**Page excerpt**:
"""

Geopacific Resources has thrown its weight behind a developing project in what it believes is a new mineralised field in the centre of pro-mining Cambodia.
The company has hit grades “nothing short of spectacular” at its Prospect 150 in the Kou Sa project, which it gained access to in 2013, thanks to a friendly takeover of private investment company Worldwide Mining Projects Ltd.
The Kou Sa project covers 158sq.km and is a joint venture with Cambodian conglomerate The Royal Group, which holds a 15% stake.
“We’ve got a very good developing project in a great new location,” Geopacific managing director Ron Heeks explains.
“It’s got good commodities, and it’s in a great country to work in.”
Geopacific is working to establish JORC resources at its initial focus at Kou Sa, Prospects 150 and 160, but a recent ground-based induced polarity geophysics survey has generated more promising targets with significant anomalies.
Heeks said Prospect 150 had produced above-average results from day one over 400m of strike, including 39m at 16.96gpt gold and 1.36% copper from 18m.
Initial metallurgical testwork at Prospect 150 has provided “exceptional flotation results” with tellurides hosting the majority of gold and silver, giving recovery rates up to 98.4% copper, 94.1% gold and 91.1% silver.
Heeks said the tellurides were often associated with larger deposits like Kalgoorlie’s Super Pit, and also meant the ore could be processed using flotation and the company would not need cyanide.
“The first few holes we drilled were nothing short of spectacular, the best holes I’ve drilled in 30 years,” he said.
“So that immediately became the focus and quite rightly so. While we were drilling that and looking at other areas, the geophysics came in which would suggest there’s significant potential in some of the other areas.”
Prospect 160 has evolved from Prospect 150 South, after the first drill hole there produced 14.8m at 3.36% copper equivalent and subsequent testing revealed 350m of strike, which was geologically different from Prospect 150.
“We’re aiming to establish a JORC resource for Prospects 150 and 160 and the IP results are starting to suggest that even though they have given us some pretty spectacular results, Kou Sa has a number of other excellent targets to explore,” Heeks said.
The IP geophysics survey was completed over Prospects 117, 150 and 160 after a successful test at Prospect 100. The IP program is currently expanding into new areas.
All the areas of known mineralisation produced IP anomalies that extended well beyond the current mineralisation and most coincided with geochemical anomalies.
The first drill hole tested using an IP generated target hit 48.35m at 0.8% copper equivalent from 42.3m, associated with a chalcocite zone. A second IP target tested west of the mineralisation at Prospect 100 had the best result so far of 13.6m at 3.82% copper equivalent.
“The results to date indicate this is part of a large mineral field,” Heeks said.
“Of the anomalies that we’ve drilled, four of the five have given us massive sulphide intercepts in the first or second hole, generally the first.

"""

**Data section**:

"""

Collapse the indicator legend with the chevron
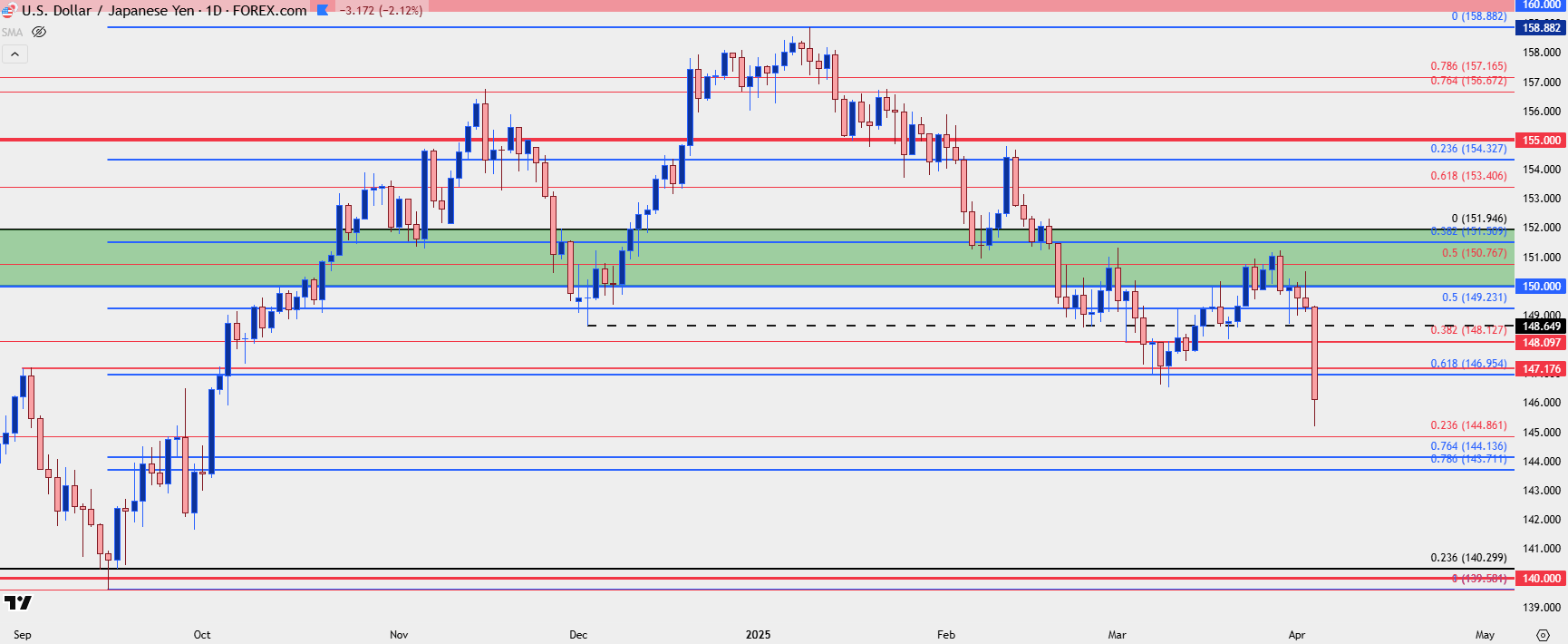pos(15,54)
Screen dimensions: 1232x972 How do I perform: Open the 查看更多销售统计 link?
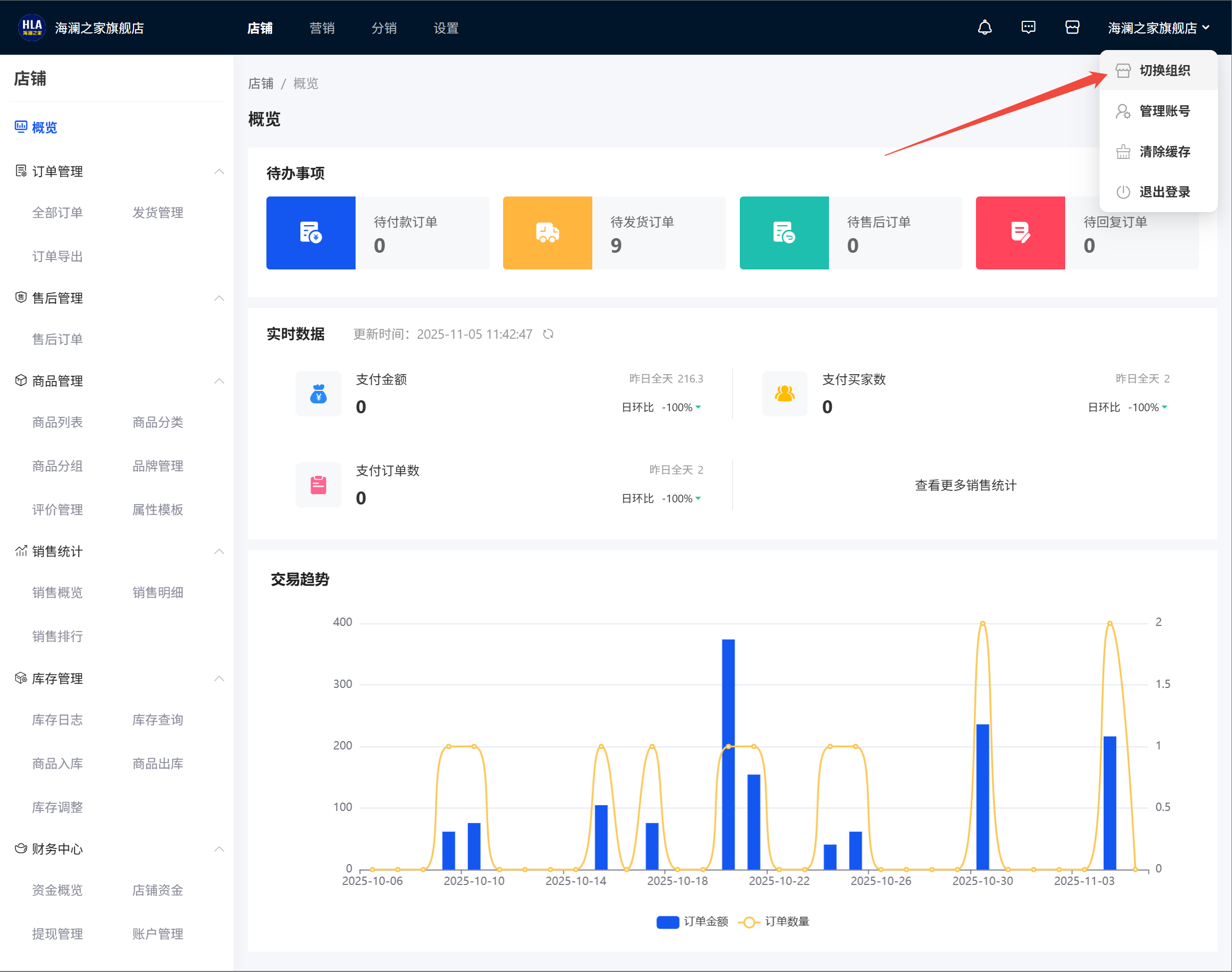click(x=966, y=485)
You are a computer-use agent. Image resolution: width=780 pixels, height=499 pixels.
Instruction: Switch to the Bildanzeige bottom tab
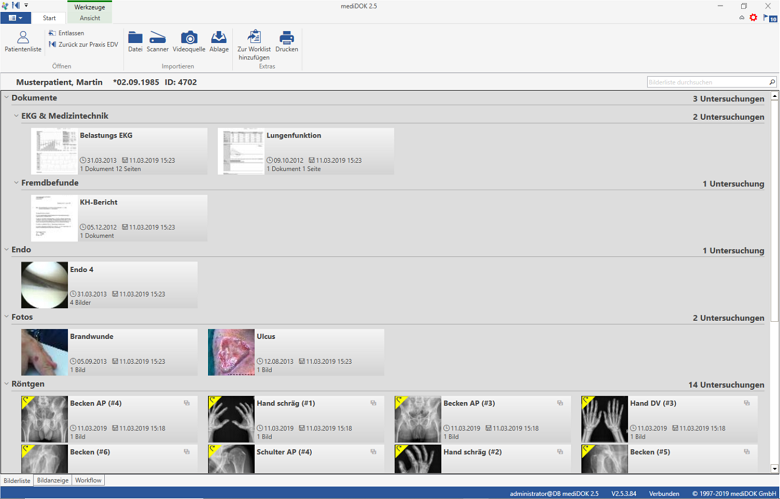pyautogui.click(x=53, y=480)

"""

**To do**:
1/ Duplicate the Geopacific article from "The IP geophysics" up to and including "into new areas.".
2/ According to the Geopacific article, why would the company not need cyanide to process the ore at Prospect 150? Answer in one to three sentences.
3/ In the Geopacific article, what stake does The Royal Group hold in the Kou Sa project?

**Answers given**:
1/
The IP geophysics survey was completed over Prospects 117, 150 and 160 after a successful test at Prospect 100. The IP program is currently expanding into new areas.

2/ Tellurides host most of the gold and silver at Prospect 150. Heeks said this meant the ore could be processed using flotation, so the company would not need cyanide.

3/ A 15% stake.